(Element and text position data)
— BEGIN —
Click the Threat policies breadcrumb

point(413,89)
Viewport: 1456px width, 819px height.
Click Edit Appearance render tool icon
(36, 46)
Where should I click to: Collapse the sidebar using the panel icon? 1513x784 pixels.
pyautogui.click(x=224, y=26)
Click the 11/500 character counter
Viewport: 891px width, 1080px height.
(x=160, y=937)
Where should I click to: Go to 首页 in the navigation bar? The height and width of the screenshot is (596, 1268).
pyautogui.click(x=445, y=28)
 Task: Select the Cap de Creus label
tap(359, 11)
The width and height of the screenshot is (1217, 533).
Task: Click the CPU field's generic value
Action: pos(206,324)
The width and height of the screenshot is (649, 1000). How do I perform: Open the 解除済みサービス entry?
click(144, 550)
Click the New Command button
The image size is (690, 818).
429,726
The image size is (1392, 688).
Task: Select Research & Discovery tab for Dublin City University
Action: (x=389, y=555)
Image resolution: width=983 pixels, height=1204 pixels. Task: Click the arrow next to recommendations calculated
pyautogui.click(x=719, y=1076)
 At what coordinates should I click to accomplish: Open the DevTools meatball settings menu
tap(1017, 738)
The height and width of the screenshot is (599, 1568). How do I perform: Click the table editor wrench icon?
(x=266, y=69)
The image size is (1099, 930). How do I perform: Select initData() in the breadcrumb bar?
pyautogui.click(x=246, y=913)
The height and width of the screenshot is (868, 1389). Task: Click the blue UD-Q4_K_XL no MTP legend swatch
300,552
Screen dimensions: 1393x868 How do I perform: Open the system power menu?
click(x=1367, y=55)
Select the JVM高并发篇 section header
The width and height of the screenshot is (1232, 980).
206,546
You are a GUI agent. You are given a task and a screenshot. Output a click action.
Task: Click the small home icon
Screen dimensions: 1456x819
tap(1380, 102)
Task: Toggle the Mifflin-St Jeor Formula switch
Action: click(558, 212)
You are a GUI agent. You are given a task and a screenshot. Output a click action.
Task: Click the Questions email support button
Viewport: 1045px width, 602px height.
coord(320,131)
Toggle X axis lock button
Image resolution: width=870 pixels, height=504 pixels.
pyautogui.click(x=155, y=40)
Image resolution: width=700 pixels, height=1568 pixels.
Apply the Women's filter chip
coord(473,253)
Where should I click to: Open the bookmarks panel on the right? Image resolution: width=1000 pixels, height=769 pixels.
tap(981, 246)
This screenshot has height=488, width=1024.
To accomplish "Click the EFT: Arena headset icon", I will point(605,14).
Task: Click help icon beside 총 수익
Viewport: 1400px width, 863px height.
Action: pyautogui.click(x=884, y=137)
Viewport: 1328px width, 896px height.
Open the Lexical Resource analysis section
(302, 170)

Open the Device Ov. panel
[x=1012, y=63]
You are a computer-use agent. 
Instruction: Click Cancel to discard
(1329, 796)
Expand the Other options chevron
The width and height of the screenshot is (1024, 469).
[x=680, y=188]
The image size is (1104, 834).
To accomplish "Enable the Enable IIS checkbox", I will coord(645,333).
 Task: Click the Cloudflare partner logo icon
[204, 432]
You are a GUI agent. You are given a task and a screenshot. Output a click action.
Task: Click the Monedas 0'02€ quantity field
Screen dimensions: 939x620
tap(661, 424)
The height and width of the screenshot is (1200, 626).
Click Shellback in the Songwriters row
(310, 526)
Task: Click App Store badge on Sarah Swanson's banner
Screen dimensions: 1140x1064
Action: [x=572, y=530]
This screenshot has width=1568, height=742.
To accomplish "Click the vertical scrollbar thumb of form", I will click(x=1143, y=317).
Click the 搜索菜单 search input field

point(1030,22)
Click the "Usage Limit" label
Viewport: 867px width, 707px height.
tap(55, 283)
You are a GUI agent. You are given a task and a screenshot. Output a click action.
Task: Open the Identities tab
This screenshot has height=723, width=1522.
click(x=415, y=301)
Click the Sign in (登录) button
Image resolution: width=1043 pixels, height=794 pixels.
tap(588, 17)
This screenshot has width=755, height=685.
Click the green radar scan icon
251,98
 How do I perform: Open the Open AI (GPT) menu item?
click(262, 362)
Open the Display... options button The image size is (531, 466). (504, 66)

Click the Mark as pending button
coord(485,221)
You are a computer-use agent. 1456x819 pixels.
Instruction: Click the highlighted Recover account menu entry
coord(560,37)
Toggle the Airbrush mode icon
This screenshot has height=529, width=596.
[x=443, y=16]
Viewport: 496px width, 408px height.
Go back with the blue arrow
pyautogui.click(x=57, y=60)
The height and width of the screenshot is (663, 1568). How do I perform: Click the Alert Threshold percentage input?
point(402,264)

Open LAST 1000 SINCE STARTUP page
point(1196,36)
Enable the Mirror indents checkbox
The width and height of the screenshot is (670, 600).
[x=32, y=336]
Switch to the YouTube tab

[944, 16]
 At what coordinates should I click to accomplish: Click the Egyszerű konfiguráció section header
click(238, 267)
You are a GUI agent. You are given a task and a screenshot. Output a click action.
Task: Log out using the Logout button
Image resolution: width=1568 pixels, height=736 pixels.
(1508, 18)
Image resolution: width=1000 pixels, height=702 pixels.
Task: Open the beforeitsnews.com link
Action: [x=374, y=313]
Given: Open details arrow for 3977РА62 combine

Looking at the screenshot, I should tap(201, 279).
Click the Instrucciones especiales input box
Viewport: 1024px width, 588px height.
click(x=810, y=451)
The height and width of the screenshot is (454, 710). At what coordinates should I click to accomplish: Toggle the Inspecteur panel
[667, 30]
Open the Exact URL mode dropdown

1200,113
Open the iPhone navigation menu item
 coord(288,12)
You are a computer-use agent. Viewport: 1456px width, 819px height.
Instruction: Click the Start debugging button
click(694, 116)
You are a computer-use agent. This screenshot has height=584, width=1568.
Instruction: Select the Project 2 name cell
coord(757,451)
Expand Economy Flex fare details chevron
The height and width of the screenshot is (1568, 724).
— END —
§ **The exercise**: Arrange every line of the material above as a Markdown table with the columns No. and Line, numbering the rows in order and leaving out blank lines.

§ **Task answer**:
| No. | Line |
|---|---|
| 1 | Click the Threat policies breadcrumb |
| 2 | point(413,89) |
| 3 | Viewport: 1456px width, 819px height. |
| 4 | Click Edit Appearance render tool icon |
| 5 | (36, 46) |
| 6 | Where should I click to: Collapse the sidebar using the panel icon? 1513x784 pixels. |
| 7 | pyautogui.click(x=224, y=26) |
| 8 | Click the 11/500 character counter |
| 9 | Viewport: 891px width, 1080px height. |
| 10 | (x=160, y=937) |
| 11 | Where should I click to: Go to 首页 in the navigation bar? The height and width of the screenshot is (596, 1268). |
| 12 | pyautogui.click(x=445, y=28) |
| 13 |  Task: Select the Cap de Creus label |
| 14 | tap(359, 11) |
| 15 | The width and height of the screenshot is (1217, 533). |
| 16 | Task: Click the CPU field's generic value |
| 17 | Action: pos(206,324) |
| 18 | The width and height of the screenshot is (649, 1000). How do I perform: Open the 解除済みサービス entry? |
| 19 | click(144, 550) |
| 20 | Click the New Command button |
| 21 | The image size is (690, 818). |
| 22 | 429,726 |
| 23 | The image size is (1392, 688). |
| 24 | Task: Select Research & Discovery tab for Dublin City University |
| 25 | Action: (x=389, y=555) |
| 26 | Image resolution: width=983 pixels, height=1204 pixels. Task: Click the arrow next to recommendations calculated |
| 27 | pyautogui.click(x=719, y=1076) |
| 28 |  At what coordinates should I click to accomplish: Open the DevTools meatball settings menu |
| 29 | tap(1017, 738) |
| 30 | The height and width of the screenshot is (599, 1568). How do I perform: Click the table editor wrench icon? |
| 31 | (x=266, y=69) |
| 32 | The image size is (1099, 930). How do I perform: Select initData() in the breadcrumb bar? |
| 33 | pyautogui.click(x=246, y=913) |
| 34 | The height and width of the screenshot is (868, 1389). Task: Click the blue UD-Q4_K_XL no MTP legend swatch |
| 35 | 300,552 |
| 36 | Screen dimensions: 1393x868 How do I perform: Open the system power menu? |
| 37 | click(x=1367, y=55) |
| 38 | Select the JVM高并发篇 section header |
| 39 | The width and height of the screenshot is (1232, 980). |
| 40 | 206,546 |
| 41 | You are a GUI agent. You are given a task and a screenshot. Output a click action. |
| 42 | Task: Click the small home icon |
| 43 | Screen dimensions: 1456x819 |
| 44 | tap(1380, 102) |
| 45 | Task: Toggle the Mifflin-St Jeor Formula switch |
| 46 | Action: click(558, 212) |
| 47 | You are a GUI agent. You are given a task and a screenshot. Output a click action. |
| 48 | Task: Click the Questions email support button |
| 49 | Viewport: 1045px width, 602px height. |
| 50 | coord(320,131) |
| 51 | Toggle X axis lock button |
| 52 | Image resolution: width=870 pixels, height=504 pixels. |
| 53 | pyautogui.click(x=155, y=40) |
| 54 | Image resolution: width=700 pixels, height=1568 pixels. |
| 55 | Apply the Women's filter chip |
| 56 | coord(473,253) |
| 57 | Where should I click to: Open the bookmarks panel on the right? Image resolution: width=1000 pixels, height=769 pixels. |
| 58 | tap(981, 246) |
| 59 | This screenshot has height=488, width=1024. |
| 60 | To accomplish "Click the EFT: Arena headset icon", I will point(605,14). |
| 61 | Task: Click help icon beside 총 수익 |
| 62 | Viewport: 1400px width, 863px height. |
| 63 | Action: pyautogui.click(x=884, y=137) |
| 64 | Viewport: 1328px width, 896px height. |
| 65 | Open the Lexical Resource analysis section |
| 66 | (302, 170) |
| 67 | Open the Device Ov. panel |
| 68 | [x=1012, y=63] |
| 69 | You are a computer-use agent.  |
| 70 | Instruction: Click Cancel to discard |
| 71 | (1329, 796) |
| 72 | Expand the Other options chevron |
| 73 | The width and height of the screenshot is (1024, 469). |
| 74 | [x=680, y=188] |
| 75 | The image size is (1104, 834). |
| 76 | To accomplish "Enable the Enable IIS checkbox", I will coord(645,333). |
| 77 |  Task: Click the Cloudflare partner logo icon |
| 78 | [204, 432] |
| 79 | You are a GUI agent. You are given a task and a screenshot. Output a click action. |
| 80 | Task: Click the Monedas 0'02€ quantity field |
| 81 | Screen dimensions: 939x620 |
| 82 | tap(661, 424) |
| 83 | The height and width of the screenshot is (1200, 626). |
| 84 | Click Shellback in the Songwriters row |
| 85 | (310, 526) |
| 86 | Task: Click App Store badge on Sarah Swanson's banner |
| 87 | Screen dimensions: 1140x1064 |
| 88 | Action: [x=572, y=530] |
| 89 | This screenshot has width=1568, height=742. |
| 90 | To accomplish "Click the vertical scrollbar thumb of form", I will click(x=1143, y=317). |
| 91 | Click the 搜索菜单 search input field |
| 92 | point(1030,22) |
| 93 | Click the "Usage Limit" label |
| 94 | Viewport: 867px width, 707px height. |
| 95 | tap(55, 283) |
| 96 | You are a GUI agent. You are given a task and a screenshot. Output a click action. |
| 97 | Task: Open the Identities tab |
| 98 | This screenshot has height=723, width=1522. |
| 99 | click(x=415, y=301) |
| 100 | Click the Sign in (登录) button |
| 101 | Image resolution: width=1043 pixels, height=794 pixels. |
| 102 | tap(588, 17) |
| 103 | This screenshot has width=755, height=685. |
| 104 | Click the green radar scan icon |
| 105 | 251,98 |
| 106 |  How do I perform: Open the Open AI (GPT) menu item? |
| 107 | click(262, 362) |
| 108 | Open the Display... options button The image size is (531, 466). (504, 66) |
| 109 | Click the Mark as pending button |
| 110 | coord(485,221) |
| 111 | You are a computer-use agent. 1456x819 pixels. |
| 112 | Instruction: Click the highlighted Recover account menu entry |
| 113 | coord(560,37) |
| 114 | Toggle the Airbrush mode icon |
| 115 | This screenshot has height=529, width=596. |
| 116 | [x=443, y=16] |
| 117 | Viewport: 496px width, 408px height. |
| 118 | Go back with the blue arrow |
| 119 | pyautogui.click(x=57, y=60) |
| 120 | The height and width of the screenshot is (663, 1568). How do I perform: Click the Alert Threshold percentage input? |
| 121 | point(402,264) |
| 122 | Open LAST 1000 SINCE STARTUP page |
| 123 | point(1196,36) |
| 124 | Enable the Mirror indents checkbox |
| 125 | The width and height of the screenshot is (670, 600). |
| 126 | [x=32, y=336] |
| 127 | Switch to the YouTube tab |
| 128 | [944, 16] |
| 129 |  At what coordinates should I click to accomplish: Click the Egyszerű konfiguráció section header |
| 130 | click(238, 267) |
| 131 | You are a GUI agent. You are given a task and a screenshot. Output a click action. |
| 132 | Task: Log out using the Logout button |
| 133 | Image resolution: width=1568 pixels, height=736 pixels. |
| 134 | (1508, 18) |
| 135 | Image resolution: width=1000 pixels, height=702 pixels. |
| 136 | Task: Open the beforeitsnews.com link |
| 137 | Action: [x=374, y=313] |
| 138 | Given: Open details arrow for 3977РА62 combine |
| 139 | Looking at the screenshot, I should tap(201, 279). |
| 140 | Click the Instrucciones especiales input box |
| 141 | Viewport: 1024px width, 588px height. |
| 142 | click(x=810, y=451) |
| 143 | The height and width of the screenshot is (454, 710). At what coordinates should I click to accomplish: Toggle the Inspecteur panel |
| 144 | [667, 30] |
| 145 | Open the Exact URL mode dropdown |
| 146 | 1200,113 |
| 147 | Open the iPhone navigation menu item |
| 148 |  coord(288,12) |
| 149 | You are a computer-use agent. Viewport: 1456px width, 819px height. |
| 150 | Instruction: Click the Start debugging button |
| 151 | click(694, 116) |
| 152 | You are a computer-use agent. This screenshot has height=584, width=1568. |
| 153 | Instruction: Select the Project 2 name cell |
| 154 | coord(757,451) |
| 155 | Expand Economy Flex fare details chevron |
| 156 | The height and width of the screenshot is (1568, 724). |